Beten, Lernen, Römerkragen – nur keinen Raum zum Nachdenken. So erinnert sich Bernhard G.* an das Priesterseminar. Nach der Schule trat er dort ein. Doch mit der Zeit wurde ihm seine Kirche immer fremder. Denn: Sie hat ein Problem mit einem Teil von G.s Persönlichkeit. Genauer: mit seiner Sexualität. G. ist schwul. Bewusst war ihm das lange nicht. «In der Ausbildung war Sexualität kein Thema. Selbstbefriedigung galt als Sünde, die man üblicherweise beichtete», erzählt er dem BLICK. Erst als er längst geweiht war, merkte er, dass er auf Männer steht.

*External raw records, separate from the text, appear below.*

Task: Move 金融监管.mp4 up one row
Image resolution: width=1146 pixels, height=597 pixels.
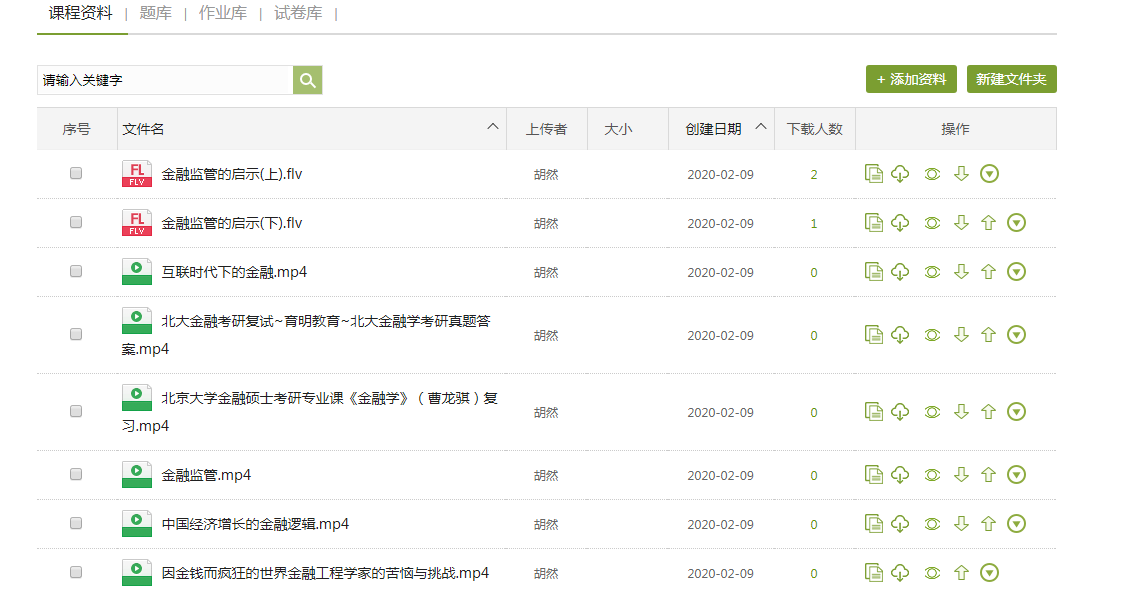Action: [x=989, y=475]
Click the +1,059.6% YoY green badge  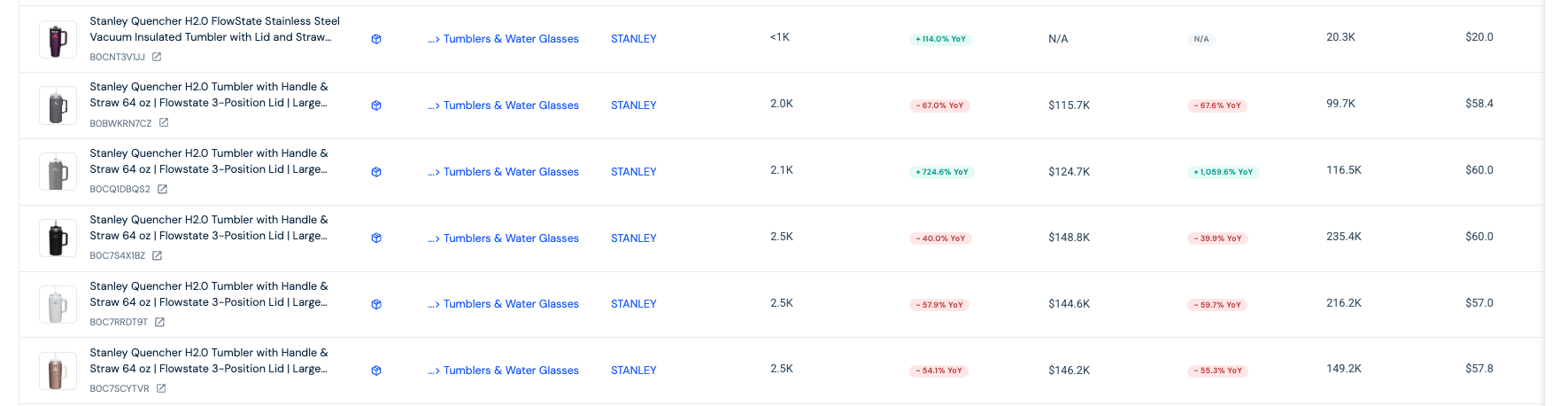[1223, 172]
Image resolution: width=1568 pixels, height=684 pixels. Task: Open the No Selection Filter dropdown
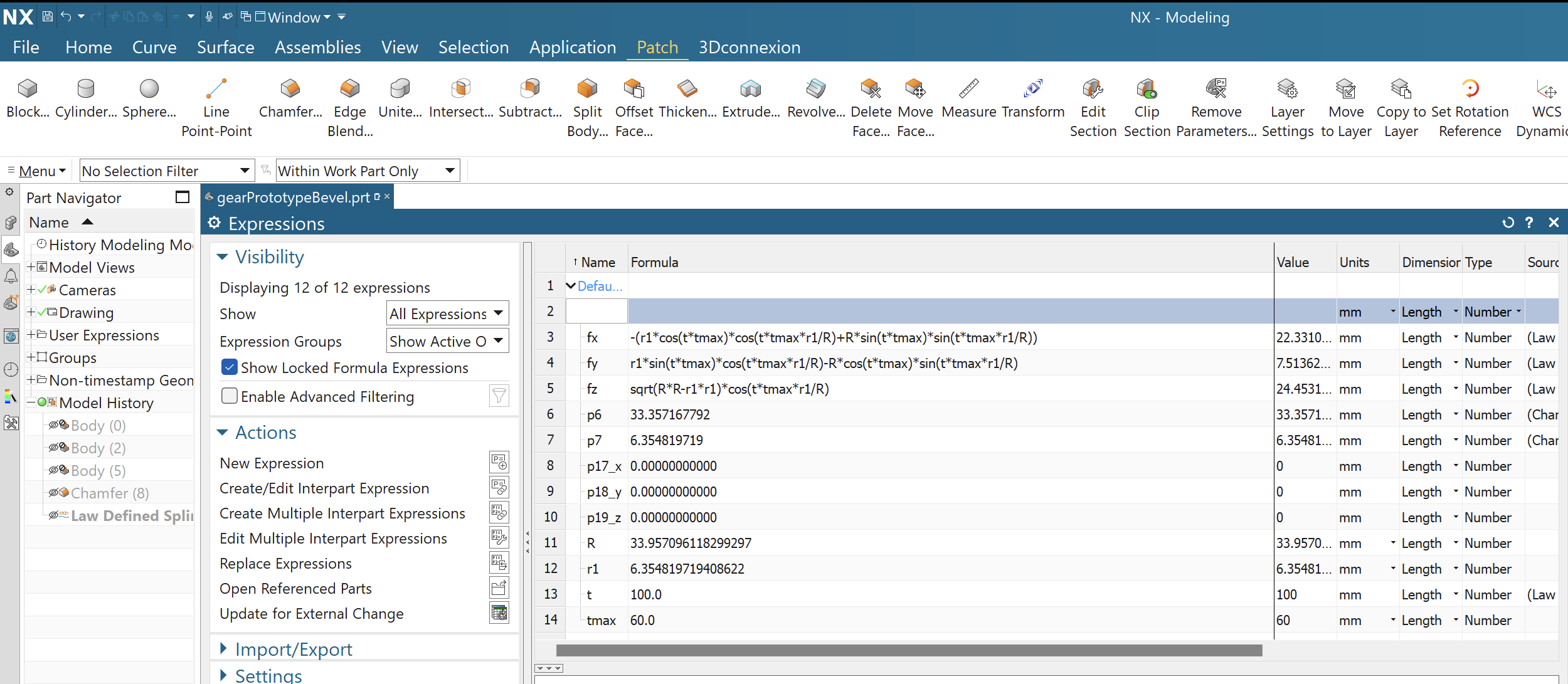[167, 171]
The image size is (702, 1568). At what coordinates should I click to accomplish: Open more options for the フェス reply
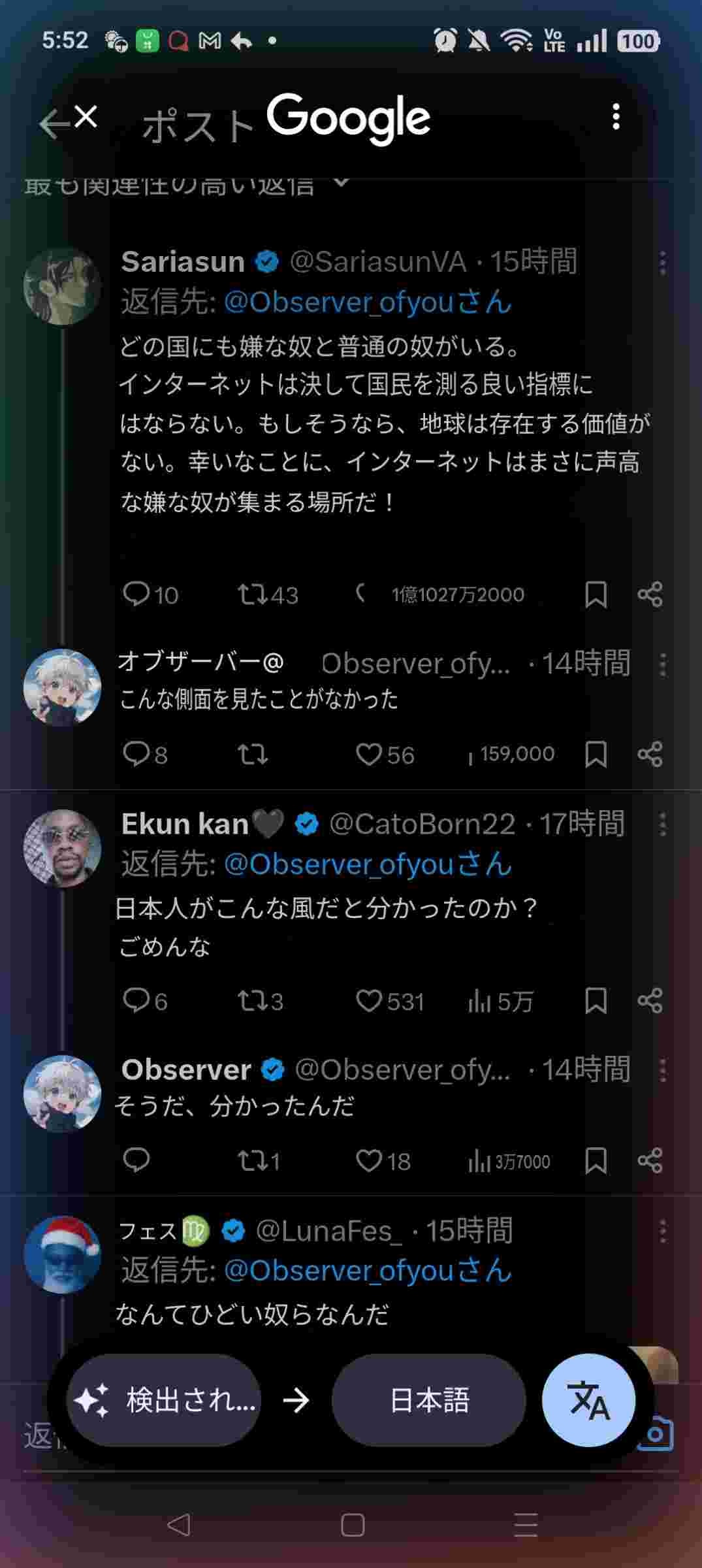coord(662,1232)
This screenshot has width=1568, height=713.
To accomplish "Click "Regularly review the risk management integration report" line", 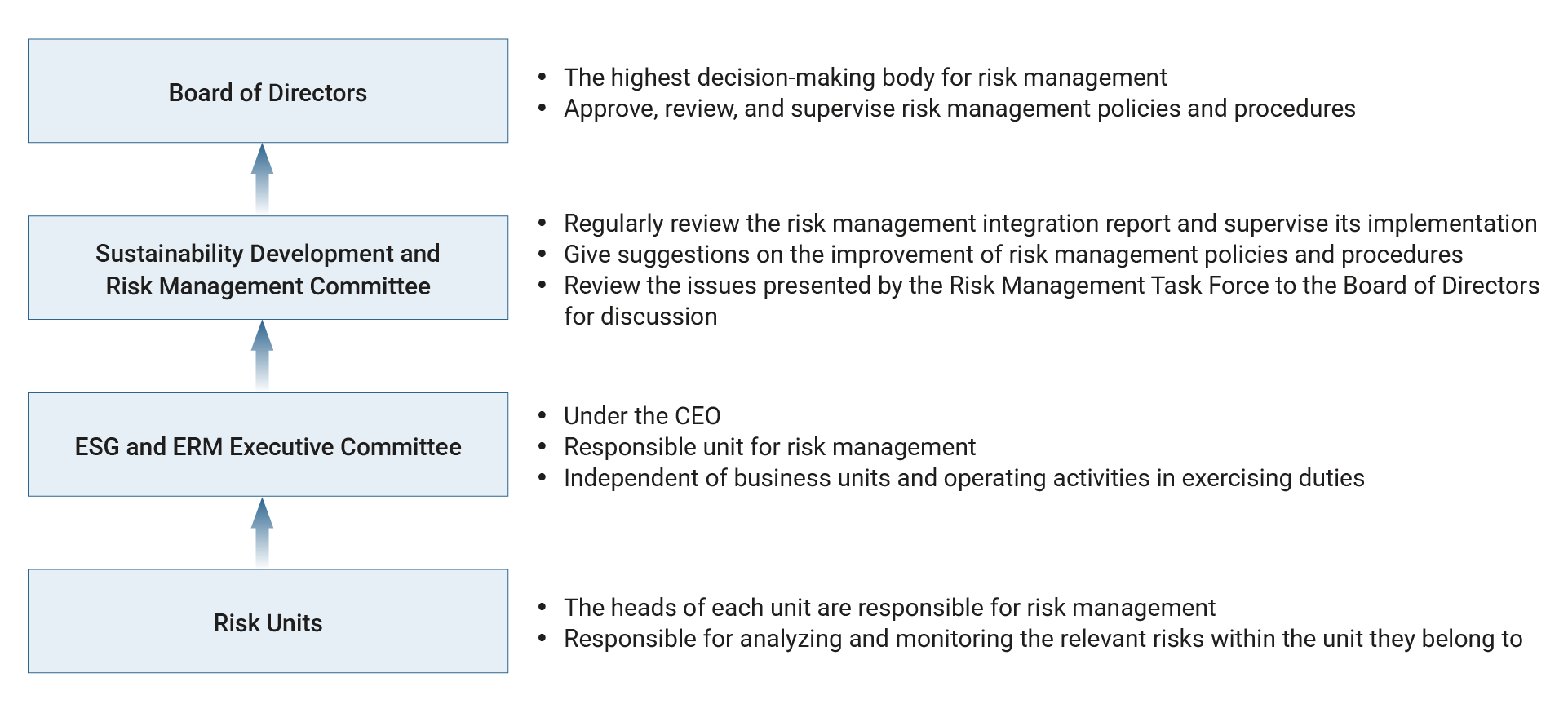I will point(1050,224).
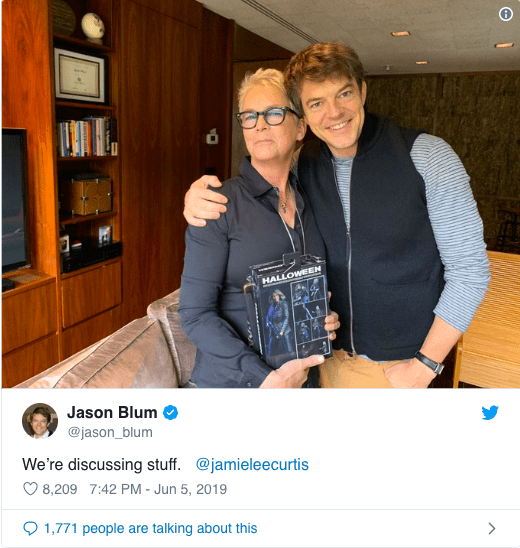Viewport: 520px width, 548px height.
Task: Click the HALLOWEEN box in the photo
Action: coord(290,311)
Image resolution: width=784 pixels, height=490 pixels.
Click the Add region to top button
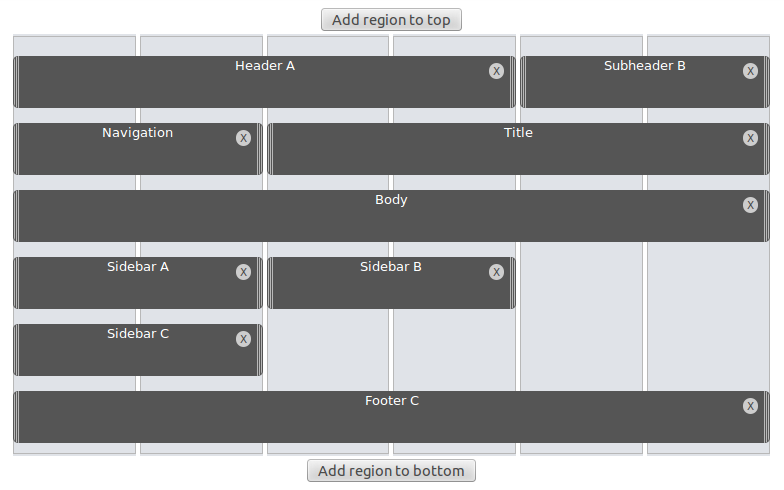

Schwuler Pfarrer hat seinen Frieden gefunden

Fünf bis zehn Prozent aller Menschen sind homosexuell, schätzen Forscher. Von den 2461 katholischen Priestern in der Schweiz müssten es rein statistisch also mindestens 123 sein. Doch sie leben im Verborgenen. Schwulen Priestern droht in der katholischen Kirche die Entlassung aus dem Priesterstand – wer sich outet, riskiert den Beruf, das Ansehen, die Pensionsansprüche. Auch G. muss darum anonym bleiben.

Seit rund 30 Jahren ist G. katholischer Pfarrer, amtet in der Deutschschweiz. Obwohl er nicht öffentlich zu seiner Homosexualität stehen kann, will sich G. «die Bibel nicht wegnehmen lassen».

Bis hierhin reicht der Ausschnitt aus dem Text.